Note also how the model suggests three ways in which the environment is affected by change: via population growth (or decline), food production, and rural out migration.  A line from the Growth of the Railway System to Environmental Effects perhaps should be added because the construction of railways, as Winter and Schivelbush point out, entail no small amount of environmental effects. The images I’ve posted here serve to illustrate some of the ways—not all—that these effects came about.

 

My question concerns rural development and rural out migration.  Your question may well differ depending upon what you “see” in your maps, what you can bring to bear about the region, etc.  You can modify the above model to fit your conception of the problem you’re exploring.

 

Before setting out on your exploration, please study this model and look at the images on this web site.  You can expand the images by clicking on them. 

 

  1. http://www.mtholyoke.edu/courses/rschwart/hist361/ioli/page1.htm  gives an example of a project of this kind that was done last year in my more advanced seminar by Ioli Christopoulou.  After you’ve constructed your maps and identified some patterns, you can read this to get an idea of where I want you to end up.

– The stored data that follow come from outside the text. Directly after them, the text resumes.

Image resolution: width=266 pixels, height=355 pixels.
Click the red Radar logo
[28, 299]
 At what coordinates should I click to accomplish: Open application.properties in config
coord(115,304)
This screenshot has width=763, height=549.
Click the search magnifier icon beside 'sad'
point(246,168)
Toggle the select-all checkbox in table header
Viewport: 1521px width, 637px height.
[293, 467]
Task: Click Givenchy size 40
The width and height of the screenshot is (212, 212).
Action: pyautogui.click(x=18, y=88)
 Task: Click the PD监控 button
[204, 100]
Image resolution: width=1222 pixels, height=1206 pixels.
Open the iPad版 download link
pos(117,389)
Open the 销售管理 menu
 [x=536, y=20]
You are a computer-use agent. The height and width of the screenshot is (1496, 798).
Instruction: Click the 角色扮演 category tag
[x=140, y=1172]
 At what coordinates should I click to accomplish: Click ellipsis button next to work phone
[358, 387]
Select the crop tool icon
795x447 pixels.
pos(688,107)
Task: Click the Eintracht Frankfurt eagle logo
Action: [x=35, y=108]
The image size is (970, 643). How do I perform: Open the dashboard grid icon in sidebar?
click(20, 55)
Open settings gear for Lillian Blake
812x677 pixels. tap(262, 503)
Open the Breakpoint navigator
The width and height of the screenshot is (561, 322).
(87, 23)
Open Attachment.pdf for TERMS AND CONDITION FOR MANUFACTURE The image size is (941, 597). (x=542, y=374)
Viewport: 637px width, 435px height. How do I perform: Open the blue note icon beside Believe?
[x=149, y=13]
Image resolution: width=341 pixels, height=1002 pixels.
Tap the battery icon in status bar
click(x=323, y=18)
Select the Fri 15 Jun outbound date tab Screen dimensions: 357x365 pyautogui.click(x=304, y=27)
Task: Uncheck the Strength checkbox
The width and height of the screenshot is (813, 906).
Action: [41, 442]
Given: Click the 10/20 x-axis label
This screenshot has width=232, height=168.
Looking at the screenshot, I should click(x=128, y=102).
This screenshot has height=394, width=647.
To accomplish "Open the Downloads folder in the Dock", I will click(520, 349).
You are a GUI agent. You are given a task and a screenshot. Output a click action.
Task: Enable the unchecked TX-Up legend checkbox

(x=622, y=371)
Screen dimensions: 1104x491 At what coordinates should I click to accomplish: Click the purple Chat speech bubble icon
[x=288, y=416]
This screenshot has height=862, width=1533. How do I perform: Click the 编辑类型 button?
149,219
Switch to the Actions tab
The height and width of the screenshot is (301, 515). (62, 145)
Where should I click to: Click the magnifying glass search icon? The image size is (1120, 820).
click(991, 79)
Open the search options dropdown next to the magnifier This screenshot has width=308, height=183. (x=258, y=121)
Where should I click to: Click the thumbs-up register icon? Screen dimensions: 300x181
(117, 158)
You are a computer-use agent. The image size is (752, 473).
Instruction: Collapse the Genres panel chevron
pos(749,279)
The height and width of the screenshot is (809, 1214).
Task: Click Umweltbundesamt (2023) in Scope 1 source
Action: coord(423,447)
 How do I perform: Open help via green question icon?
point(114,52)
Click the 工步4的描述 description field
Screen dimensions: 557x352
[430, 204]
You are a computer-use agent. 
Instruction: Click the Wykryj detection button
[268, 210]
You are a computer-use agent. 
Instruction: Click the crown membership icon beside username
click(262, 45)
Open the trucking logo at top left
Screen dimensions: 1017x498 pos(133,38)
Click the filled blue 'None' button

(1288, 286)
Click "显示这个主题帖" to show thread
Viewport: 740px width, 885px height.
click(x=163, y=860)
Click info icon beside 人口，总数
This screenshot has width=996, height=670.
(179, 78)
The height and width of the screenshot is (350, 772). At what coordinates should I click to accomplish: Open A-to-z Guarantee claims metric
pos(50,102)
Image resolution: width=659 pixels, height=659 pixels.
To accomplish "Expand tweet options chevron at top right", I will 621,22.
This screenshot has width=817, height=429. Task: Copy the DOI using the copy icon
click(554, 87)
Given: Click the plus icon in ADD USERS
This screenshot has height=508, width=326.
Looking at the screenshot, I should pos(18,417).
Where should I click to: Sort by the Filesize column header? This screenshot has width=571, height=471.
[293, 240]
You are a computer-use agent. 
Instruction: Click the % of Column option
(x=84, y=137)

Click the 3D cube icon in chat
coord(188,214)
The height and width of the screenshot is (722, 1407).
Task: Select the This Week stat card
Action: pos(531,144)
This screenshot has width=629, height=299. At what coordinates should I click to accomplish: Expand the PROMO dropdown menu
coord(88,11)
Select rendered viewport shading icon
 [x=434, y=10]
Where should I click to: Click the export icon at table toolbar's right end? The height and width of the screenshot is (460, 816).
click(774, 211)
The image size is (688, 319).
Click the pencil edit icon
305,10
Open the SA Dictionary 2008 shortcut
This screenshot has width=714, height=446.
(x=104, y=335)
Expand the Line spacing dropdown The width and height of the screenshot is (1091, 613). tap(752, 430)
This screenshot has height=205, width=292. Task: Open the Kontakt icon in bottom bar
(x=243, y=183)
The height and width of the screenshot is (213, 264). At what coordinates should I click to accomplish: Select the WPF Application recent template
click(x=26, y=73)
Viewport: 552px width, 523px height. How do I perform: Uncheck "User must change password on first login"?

  2. http://www.mtholyoke.edu/courses/rschwart/hist361/london_popden.htm  shows the population density in London in 1851 and in 1901.  I include this because it illustrates how I had to adjust the categories of population density to the particular situation of London.  These categories would not work well at all for a map of England and Wales as a whole because of the extremely high levels of population density in London as compared to most other areas of England and Wales.  Depending upon the region and problem you explore, you may well have to devise categories of net migration that will produce a meaningful map.